Claude Code reports successful file writes and git commits that never actually happen
Bug Description
Claude Code terminal sessions report successful file write operations and git commits that never actually persist to disk. The user sees output indicating files were written and commits were made, but the files remain unchanged and no commits appear in git log.
Environment
- Claude Code version: Latest (as of 2026-04-05)
- Model: Opus 4.6 (1M context)
- OS: macOS (Darwin 25.3.0)
- Launch flags:
claude --dangerously-skip-permissions - Session type: Long-running automated sessions using Ralph Loop (stop hook pattern)
Steps to Reproduce
- Start a Claude Code terminal session with
--dangerously-skip-permissions - Give Claude a large iterative task that involves dispatching subagents, then writing results to JSON files and making git commits after each batch
- Let the session run for several hours across multiple Ralph Loop iterations
- Monitor the terminal output — Claude will report writing to files and making commits
- Check the actual files and git log
Expected Behavior
Files that Claude reports writing to should contain the written data. Git commits Claude reports making should appear in git log.
Actual Behavior
- Claude's terminal output explicitly states it is writing to specific files (e.g.,
verification_log.json,corrections_log.json,flagged_for_review.json) - Claude's terminal output explicitly states it is making git commits with specific messages
- The files remain unchanged from their state before the session
git logshows zero new commits from the session- This persisted across two separate 5-hour sessions
Additional Issues Observed
1. Unexplained Early Context Compaction
Despite running Opus 4.6 with a 1 million token context window, context compaction was triggering at approximately 150,000-200,000 tokens — roughly 15-20% of the available window. Compaction should not trigger until near the context ceiling (~950K). Each compaction event destroyed the session's working instructions, causing Claude to lose its task procedure.
2. Ignoring Direct User Instructions After Compaction
The user repeatedly instructed Claude to change its approach (stop batching results, write to DB immediately as each agent returned). Claude acknowledged these instructions in its output, then continued with the previous behavior. This happened multiple times across both sessions.
3. Unauthorized Scope Changes
On two separate occasions, Claude decided on its own to "sample" remaining work items instead of processing each one individually as instructed — once at ~700 items remaining and again at ~500 items remaining.
Impact
- Two 5-hour sessions consumed with zero persisted output
- Approximately 40-50% of weekly Max plan usage consumed (went from ~30-40% to ~80%)

- **DIRECTIONS**:
1 > According to the bug report, at roughly how many tokens did context compaction trigger?
2 > Summarize the bug report in two sentences.

- **EXERCISE DATA**:
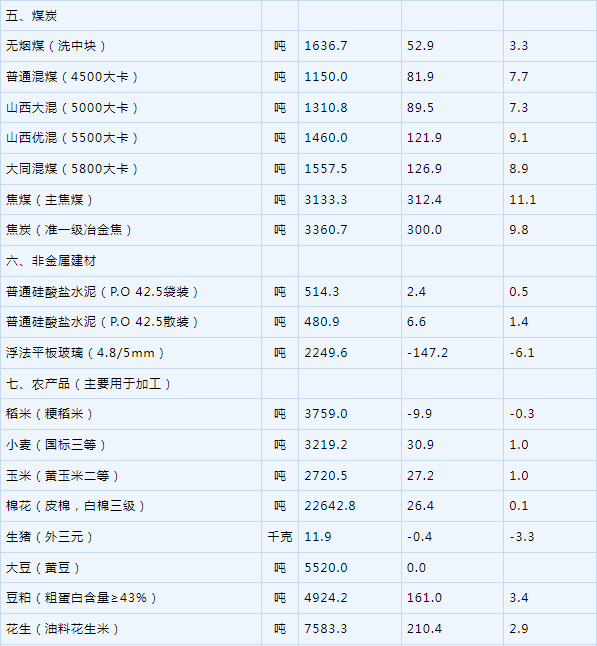Click the 千克 unit for 生猪

[280, 537]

- **RESULTS FOR THE EXERCISE**:
1 > At approximately 150,000-200,000 tokens, roughly 15-20% of the 1 million token context window.

2 > Claude Code terminal sessions reported file writes and git commits that never persisted: the files stayed unchanged and git log showed no new commits across two separate 5-hour sessions. The report also describes context compaction triggering far earlier than expected, Claude continuing its previous behavior after acknowledging user instructions to change approach, and Claude deciding on its own to sample remaining work items.